WHAT IS BEING ASKED: Would you please return the lines of the entries below starting at the line that has "You are a GUI" and ending at the line that has "Task: Click the number 2 Prüfen icon", both included, exactly as they are?

DATA EXTRACT:
■ ■ ■ ■ ■ ■ ■
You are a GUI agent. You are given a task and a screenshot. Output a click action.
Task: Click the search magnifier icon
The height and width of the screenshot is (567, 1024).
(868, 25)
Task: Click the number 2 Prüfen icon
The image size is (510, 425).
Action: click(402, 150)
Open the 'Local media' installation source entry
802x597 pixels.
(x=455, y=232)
■ ■ ■ ■ ■ ■ ■
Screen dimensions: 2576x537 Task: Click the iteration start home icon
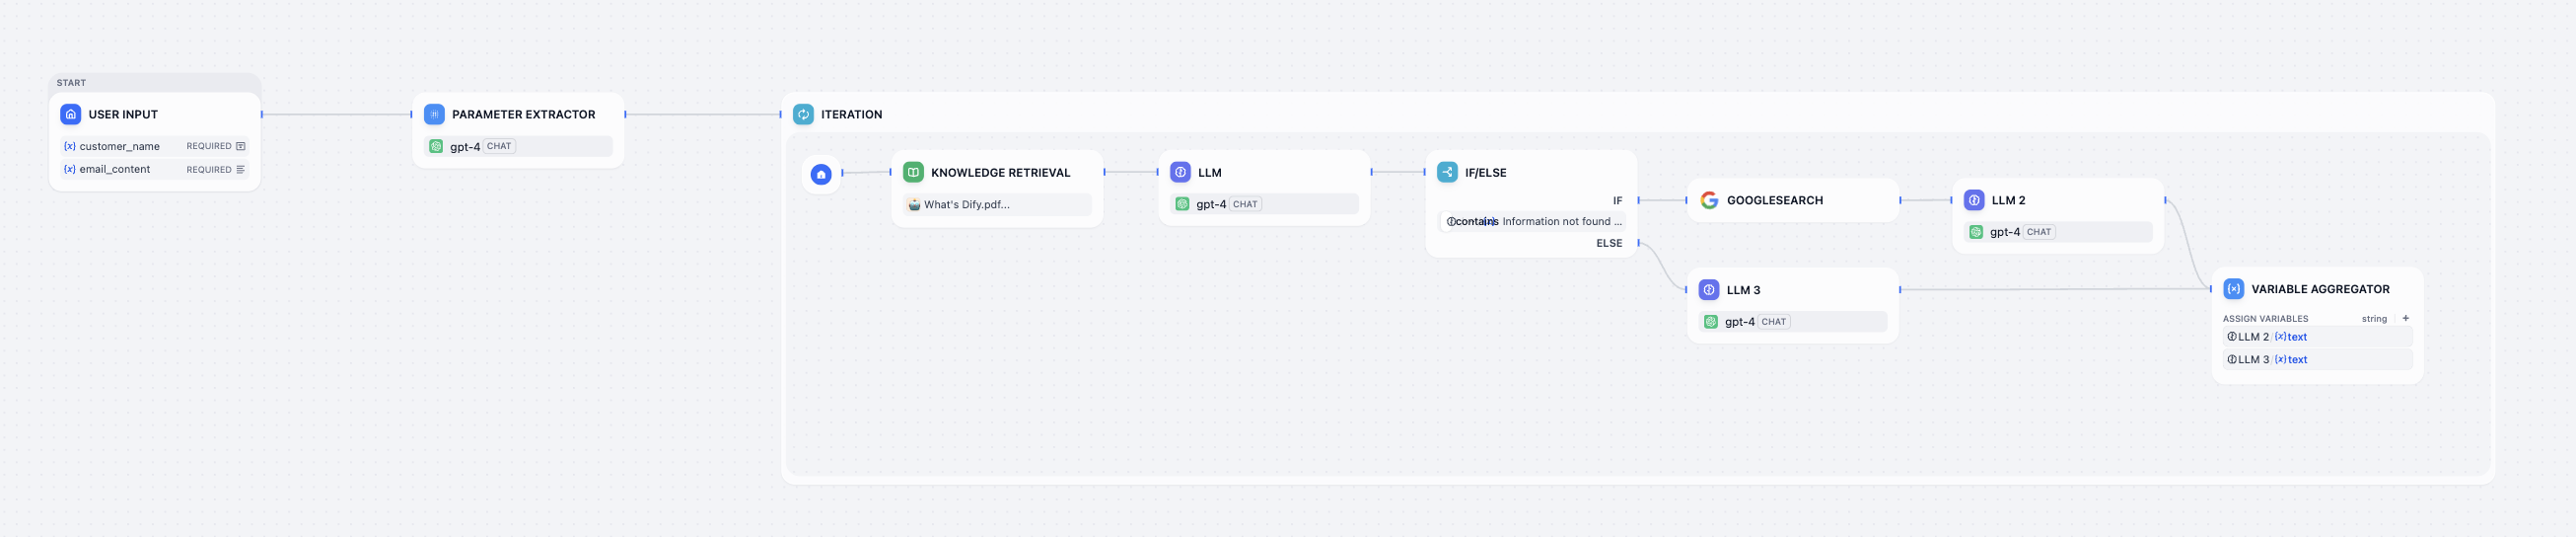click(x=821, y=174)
■ ■ ■ ■ ■ ■ ■
ANSWER BOX:
You are a GUI agent. You are given a task and a screenshot. Output a click action.
Task: Click the search magnifier icon
The height and width of the screenshot is (567, 1024).
(868, 25)
Task: Click the number 2 Prüfen icon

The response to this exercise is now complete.